Utilization Review that supports appropriate care and delivers real savings. With CareWorks Managed Care Solutions Utilization Review, you know your injured workers are receiving the appropriate treatment for their injury at every step during their recovery.
Our utilization review experts accurately and efficiently assess the medical necessity of prospective, concurrent and retrospective services using evidence-based medical guidelines. Injured workers gain fast access to care that’s appropriate for their specific injury, and you avoid the expense of inappropriate or ineffective treatment.Our superior technology and nationwide network of medical experts helps get your injured workers onto the best path for recovery and back to work as quickly as possible.
CareWorks provides a national network of utilization review experts which assures state-specific jurisdictional expertise. Our utilization review processes and decisions comply with all state or local regulations, and all of our services and providers comply with stringent URAC standards.
- Our Services Include
- Simplicity through technology
- Decisions That Stand Up to Scrutiny
- Prospective utilization review — assesses proposed treatments to quickly determine the medical necessity of the treatment requested and to non-certify treatment inappropriate and ineffective treatment.
- Concurrent utilization review — assesses ongoing care and can help determine whether additional services, such as further hospital days or rehabilitation visits are medically necessary.
- Retrospective utilization review — addresses a potential care-related issue after treatment has been rendered but before a bill has been paid.

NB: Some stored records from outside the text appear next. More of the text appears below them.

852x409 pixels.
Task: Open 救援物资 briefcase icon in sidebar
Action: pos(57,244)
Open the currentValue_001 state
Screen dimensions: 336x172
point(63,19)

This type of review can be a key element in potential claim dispute or denial based on medical necessity.
Our proprietary CareLink software allows seamless communication across all CareWorks review systems, and can link your utilization review decisions to other services, such as assorted bill review, claim and independent medical review systems. Clients using CareWorks’ bill review system gain even greater efficiencies through enhanced communication between CareLink and the CareWorks bill review system. Utilization review determinations are automatically documented in the bill review system. Additionally, advanced technology allows the bill review system to pend and refer a bill for retrospective utilization review to CareWorks. The system connections allows this process to happen quickly and efficiently so that all regulatory are met.

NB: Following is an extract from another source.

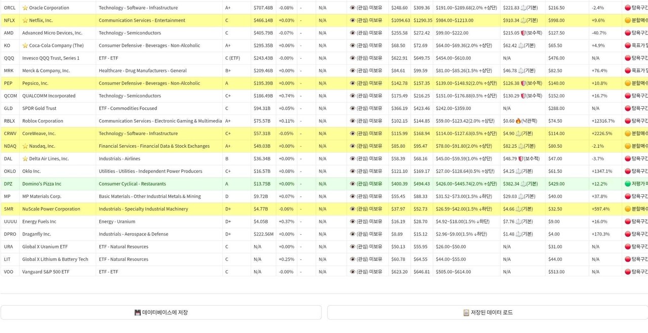Click the green circle in the Domino's Pizza row

tap(628, 184)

CareLink’s system protocols drive consistency in the data gathered as well as the adherence to various state regulations and client special handling procedures. Our staff work within standardized decision templates to assure we capture and document decisions in a consistent and thorough manner. System calculated timelines drive the workflow for staff allowing them to work the cases in order of hierarchy and timeline. Distribution of decision documentation is automated for faster delivery and better documentation. Meaningful reporting delivers tracking, trending and transparency
CareWorks utilization review provide monthly and quarterly savings reports which summarize and detail the results in the period. These reports provide insight into what types of treatments are being requested and the outcomes of those review determinations. Additionally, turnaround time reporting provides assurance of the timeliness of services provided.
We can also create customized reports to track any available parameters at your request.
If the time comes to question the medical necessity of a service or procedure or a utilization review decision, CareWorks clients can take confidence in our track record.
Two recent studies illustrate the success rates of CareWorks’ vigorous review progress.
In Texas, a 12-month study of 15,037 cases in 2012-2013, showed only 116 – less than 1 percent of all requests – were referred to the state’s Independent Review Organization (IRO) for dispute resolution. Of those cases, the IRO process overwhelmingly supported the initial utilization review determination for 95 – or 82% – of the cases reviewed.
In California, only about 10% of CareWorks UR determinations are sent by the provider through the Independent Medical Review (IMR) process, which is the state mandated external appeal process. Of those decisions, CareWorks determinations are upheld in whole or in part 90% of the time.